If you're new to the L2 model, ground the primitives first; the handbook + dashboards assume you know what a Rail / Chain / Transfer Template / Limit Schedule is. Five short reads:

  • Account and Account template — the who.
  • Rail — the how (per-leg posting contract per transfer type).
  • Transfer template — the multi-leg shape (debit / credit / variable closure).
  • Chain — the parent / child firing relationship across transfers.
  • Limit schedule — declared caps per (parent_role, transfer_type).

Then:

  1. Authoring a fresh L2: start from spec_example.yaml (the persona-neutral skeleton — same file the test suite uses) plus the Customization handbook for the editing patterns. The Demo Institution Tour shows the bundled spec_example fixture projected into a real institution shape; copy from it for your own model.
  2. Read the L2 Flow Tracing handbook. It walks the 5 sheets and spells out how each one projects YAML declarations against runtime data.
  3. Open the dashboard against your current L2 instance + freshest data. Tour the Rails sheet first; spot any rail with zero firings — those are your dead declarations or your dead runtime entries, depending on which side you trust.
  4. Walk Chains + Transfer Templates. Required parents without children; templates whose legs don't sum to expected_net. Each is a class of integration bug.
  5. End on L2 Hygiene Exceptions — the UNION view across 6 hygiene checks. Treat any non-zero count here as a backlog item.
  6. Bookmark the Customization handbook. It's the reference for editing the L2 + redeploying; you'll come back to it every time the model changes.

When the L2 changes

The integrator workflow loop:

  1. Edit <your-l2>.yaml.
  2. Regenerate the dashboard JSON: quicksight-gen json apply -c run/config.yaml -o run/out --l2 <yaml>. The loader runs the validator as it reads the YAML — any cross-entity errors surface here with a logical path before any JSON gets written.
  3. Deploy to AWS: quicksight-gen json apply -c run/config.yaml -o run/out --l2 <yaml> --execute.
  4. Re-open L2 Flow Tracing — the new declarations should show up with their firing counts (which may be zero on day one if nothing has fired yet).
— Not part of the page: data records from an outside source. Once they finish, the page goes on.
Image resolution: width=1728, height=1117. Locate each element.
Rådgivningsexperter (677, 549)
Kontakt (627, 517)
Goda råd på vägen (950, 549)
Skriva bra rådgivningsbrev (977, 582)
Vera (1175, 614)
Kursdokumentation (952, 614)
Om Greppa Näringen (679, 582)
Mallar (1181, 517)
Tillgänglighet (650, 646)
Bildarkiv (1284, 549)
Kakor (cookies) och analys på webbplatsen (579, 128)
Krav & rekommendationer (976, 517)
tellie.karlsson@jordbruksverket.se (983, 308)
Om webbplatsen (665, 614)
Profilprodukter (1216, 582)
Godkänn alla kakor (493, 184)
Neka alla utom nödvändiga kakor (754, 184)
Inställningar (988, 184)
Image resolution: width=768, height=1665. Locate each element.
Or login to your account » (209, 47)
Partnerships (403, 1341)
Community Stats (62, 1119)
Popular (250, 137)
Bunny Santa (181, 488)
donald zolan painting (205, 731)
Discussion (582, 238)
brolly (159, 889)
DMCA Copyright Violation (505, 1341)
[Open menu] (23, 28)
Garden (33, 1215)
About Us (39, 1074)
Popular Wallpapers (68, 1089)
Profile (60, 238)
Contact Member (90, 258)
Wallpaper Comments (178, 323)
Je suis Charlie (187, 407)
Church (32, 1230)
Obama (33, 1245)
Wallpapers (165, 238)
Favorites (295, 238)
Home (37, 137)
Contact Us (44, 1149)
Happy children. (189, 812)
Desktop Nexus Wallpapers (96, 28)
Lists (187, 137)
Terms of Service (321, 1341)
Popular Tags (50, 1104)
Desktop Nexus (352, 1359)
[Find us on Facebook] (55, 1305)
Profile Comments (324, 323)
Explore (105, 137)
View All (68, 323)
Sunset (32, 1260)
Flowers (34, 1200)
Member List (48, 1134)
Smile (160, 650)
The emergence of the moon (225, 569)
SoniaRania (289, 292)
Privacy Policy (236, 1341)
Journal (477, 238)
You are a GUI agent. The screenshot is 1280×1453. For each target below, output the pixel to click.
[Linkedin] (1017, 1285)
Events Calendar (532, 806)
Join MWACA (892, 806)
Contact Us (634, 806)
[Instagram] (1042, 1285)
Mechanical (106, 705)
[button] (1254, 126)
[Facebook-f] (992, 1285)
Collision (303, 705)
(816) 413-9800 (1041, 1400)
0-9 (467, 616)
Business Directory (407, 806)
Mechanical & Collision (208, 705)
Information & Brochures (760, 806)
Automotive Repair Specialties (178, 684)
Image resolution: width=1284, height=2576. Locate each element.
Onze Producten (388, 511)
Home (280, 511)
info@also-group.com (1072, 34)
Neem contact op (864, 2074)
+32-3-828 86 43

The publishing-workflow walkthrough covers the docs-side of the same loop — re-rendering the handbook against your edited L2. To get your institution's name + stakeholders + GL labels into the handbook prose, add an optional persona: block to your L2 (see How do I brand my handbook prose?).

The concepts you'll want grounded

  • Open vs. closed loop — the boundary distinction shapes which rails reconcile against external counterparties (and why those rails behave differently at L2 Flow Tracing).
  • Vouchering — the TransferTemplate-with-grouping pattern, which is the most common multi-leg shape in the L2 model.
  • Eventual consistency — why declared rails take time to fire; "no firings yet" on a rail you only declared yesterday is normal, not a hygiene exception.

What "good" looks like

After a few weeks of using L2 Flow Tracing:

  • You're catching dead declarations within days of model changes, not at quarterly audit time.
  • L2 Hygiene Exceptions stays at zero or near-zero — open findings have owners and ETAs.
  • When the operator team asks "is the rail for X working?" you answer from the dashboard in 10 seconds.
  • New L2 entries (rails, chains, transfer templates) come with matching activity confirmations within the first few firings.

That's the acceptance bar. The tool works when the institution's L2 model and runtime data stay in lockstep without manual reconciliation cycles.